Entre 5 000 et 7 000 manifestants, sont venus exprimer leur mécontentement vis-à-vis du fonctionnement des retenues d’eau, appelées « bassine », dans le département des Deux-Sèvres à l’occasion du « printemps maraîchin ». Résultat, les forces de l’ordre ont eu du pain sur la planche ce week-end pour tenter de contenir toute possibilité de débordement.

Si cette mobilisation devait être « familiale, pacifique et en musique » avait averti le collectif « Bassines non merci », une station de pompage a été dégradée et des individus ont déterré une conduite d’irrigation avant de la dégrader samedi dernier. Le Département et la préfecture des Deux-Sèvres ont donc décidé de condamner fermement ces actes de vandalisme commis à Epannes et Vallans, au sud du département, en marge de la manifestation du collectif anti-bassines.

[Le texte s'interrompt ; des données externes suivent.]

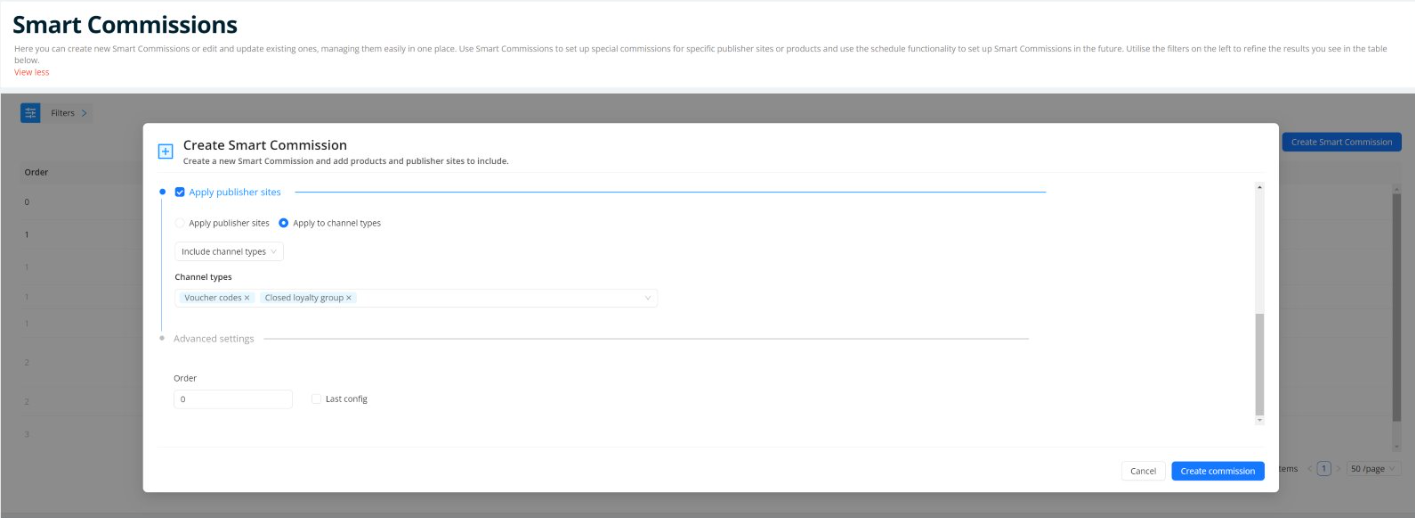Click the modal scrollbar up arrow
This screenshot has height=518, width=1415.
pyautogui.click(x=1259, y=187)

Un appel à l’apaisement et la normalisation des relations

« Si l’organisation d’une manifestation d’opposants au projet de création des retenues de substitution constitue une séquence démocratique légitime », le Département et la préfecture ne comptent pas passer l’éponge sur les dégradations causées par des individus samedi sur des installations d’irrigation dans les communes d’Epannes et Vallans.

https://twitter.com/Prefet79/status/1507819747429203973

Pour Anne-Sophie Guichet, Olivier Poiraud, Séverine Vachon et Philippe Mauffrey, conseillers départementaux sur les cantons de Frontenay-Rohan-Rohan et de Mignon-et-Boutonne, “l’expression démocratique ne peut légitimer les actes commis samedi et aucun acte de destruction d’un outil de travail ne peut être cautionné”.

Ils appellent à l’apaisement et la normalisation des relations entre les différentes parties au dossier, dans le respect du cadre légal et des orientations inscrites au protocole du 18 décembre 2018. En attendant, la Préfète a salué l’engagement et le professionnalisme des forces de l’ordre qui sont intervenues avec sang-froid et maîtrise afin d’assurer la protection des personnes et des biens.